Hi , all I ask in other forum how to align two sequences in PERL, basically what I need is to find the complementary matching region between one sequence and the reverse complentary of the other one
Here is the code that I'm using
#!/usr/bin/perl
use warnings;
use strict;
sub complement {
$_[0] =~ y/CGAT/GCTA/;
return $_[0];
}
sub match {
my ($s1, $s2) = @_;
$s2 = reverse $s2;
complement $s2;
print "$s1\n";
my $s2l = length $s2;
for (my $length = $s2l; $length; $length--) { # start from the longest possible substring
for my $start (0 .. $s2l - $length) { # starting position of the matching substring
my $substr = substr $s2, $start, $length;
my $pos = index $s1, $substr;
if ($pos + 1) {
return ('-' x $pos) . complement "$substr" . ('-' x ($s2l - $length - $pos));
}
}
}
}
print match('CGTAAATCTATCTT',
'CATGCGTCTTTACG')
,"\n";
My problem is that using this I only get one result:
CGTAAATCTATCTT
GCATTT------A-
and my idea is to find the best complementary match between the two (OK, in this case this is the best one, but you have to imagine when I am dealing with sequences of hundreds and maybe thousands nucleotides), also i'm considering that the sequences will be of different length.
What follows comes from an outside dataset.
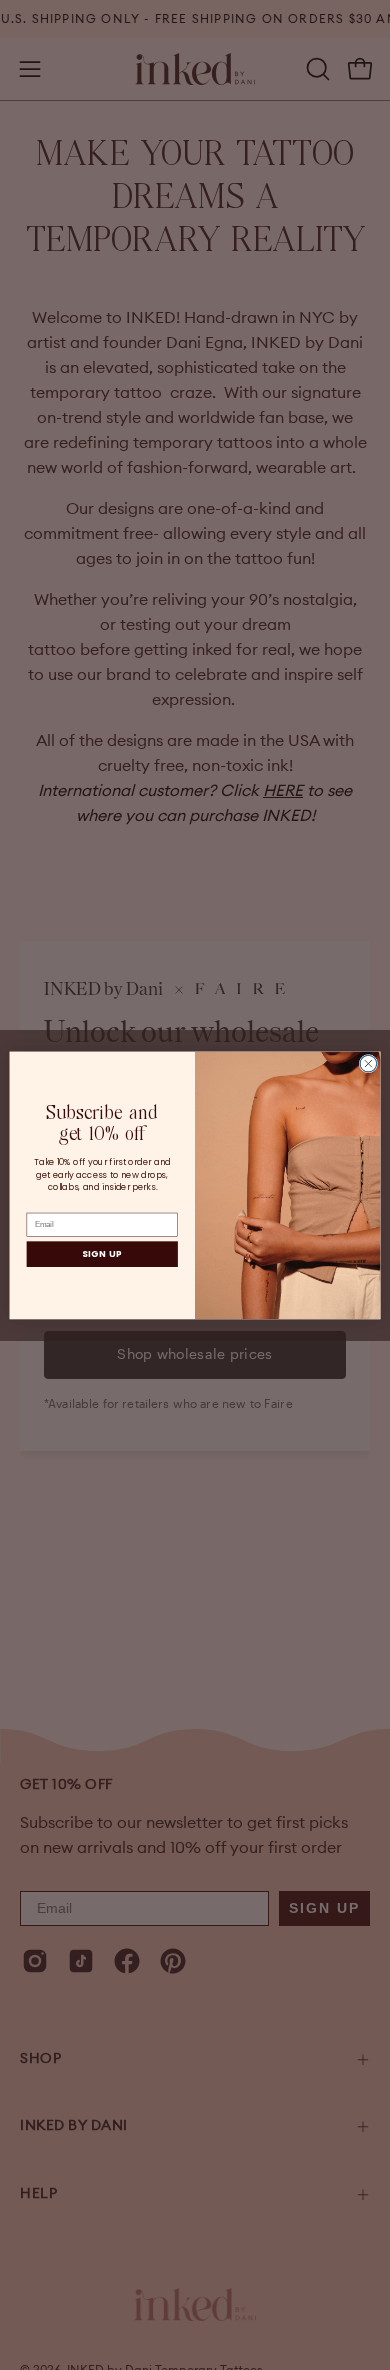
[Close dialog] (368, 1063)
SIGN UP (102, 1254)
I tried to use one approach similar to Smith and Waterman algorithm changing the matrix for complementary matrix: C-G/G-C amd T-A/A-T 1 and the rest 0
Thanks in advance
SW will not make the gaps needed in this case unless you can penalise them less. Perhaps increase the match values from 1 to something larger and reduce the gap open and extension penalties.